Now, I will explain why I said I use panel for operational/tactical brand decisions. I am going to give you some examples and then when you explore the panel further you will realize that there are more and more of such decisions that you can take:

1.       Consumer Promo – this gives you the empirical evidence of what your and your competitions consumer promo did for your brand. Did it get new HHs, did it make your exiting HHs consume more of you, did it increase your SOR in the HHs, did you gain volumes from completion and same answers for your competitions Consumer promos. And there you go – you know which consumer promo actually gives you results – or even which will screw your competition the most and you go for it
2.       Cross Promotion – if you want to do a cross promo for your brand, you can actually know which other product to give. For e.g. Panel will throw up what is the intersection of HHs b/w you and intended promotion brand and whether you will each new HHs at all or will you only reach the same HHs etc.
3.       SKU choice – if avg consumption for All India for your brand is 100 gms while in a particular state or a particular SEC which is a big contributor your avg consumption is 500 gms then there is merit in the launch of a 500 gms SKU thereby saving packaging cost for yourself and also locking in the consumer for a longer time – as the HH will only think of purchasing another brand once they have consumed your 500 gms
4.       Media Deployment – if you know that while you thought your TG was SEC AB but your actual HHs are Sec C &D then there is merit in taking your media more mass or adding mediums which cater to these SECs
5.       Cannibalisation from a LUP – whether or not to launch a LUP is often a much debated decision with the fear of cannibalisaton of a bigger more value & profit generating SKU. And only panel can tell you for your competition and other categories how much cannibalization can you expect.
And there are more such decisions which only panel can help you with.
At the beginning of the post I said this post will cover marrying the 3 sources of data that we have covered so far together.

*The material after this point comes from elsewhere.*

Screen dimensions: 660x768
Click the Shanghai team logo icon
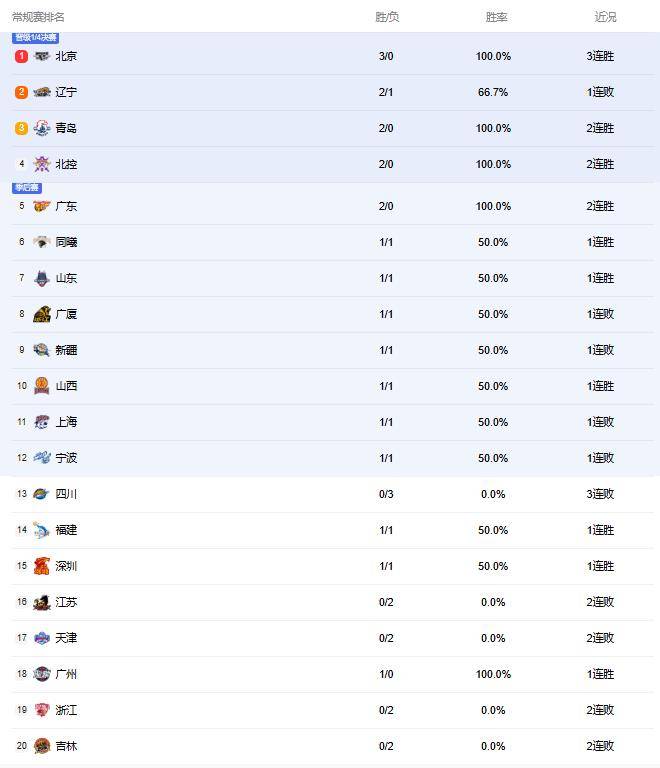coord(41,422)

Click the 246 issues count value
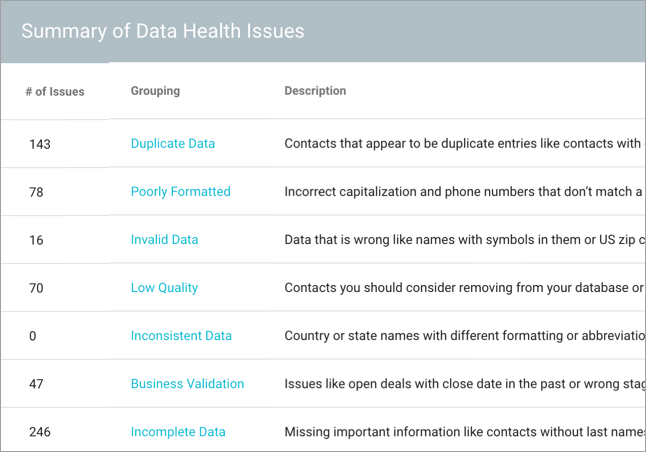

However, I think this one has become longer than I thought it will. And marriage is a complicated process anyhow!!! So we shall keep it pending for the next part in the series.
And unlike what Kaushik said – I think this may just go into 5-6 parts. So please be patient.

Comments

  1. readers of the blog - I want an opinion - the working with numbers part 4 should cover the other information sources or talk about how you can put Nielsen, Internal numbers and HHP together? I am torn b/w the two and cant decide

    ReplyDelete
  2. I feel it would be more useful if you could tell us how to put the numbers together

    ReplyDelete
  3. very nice blog.. i am a management trainee and never understand what my brand manager keep doing his numbers whole day and ask me to keep taking print outs and giving him same..

    now i know...

    ya mam please tell how to relate all these numbers together..

    but with due respect my brand manager never used HHI numbers.. where we get these numbers..

    he only uses nielsen and internal sales..

    But he uses one small printed notebook once a while which has state wise information... delhi ..population, consumption habit... .. i wonder what he dos with it and how he uses it...

    he got one 6 months back for 2012 and it was called marketing whitebook

    please explain that mam

    thanks
    vivek

    ReplyDelete
  4. Hi Anupriya, Very interesting blog. Did you actually manage to write part 4 and beyond?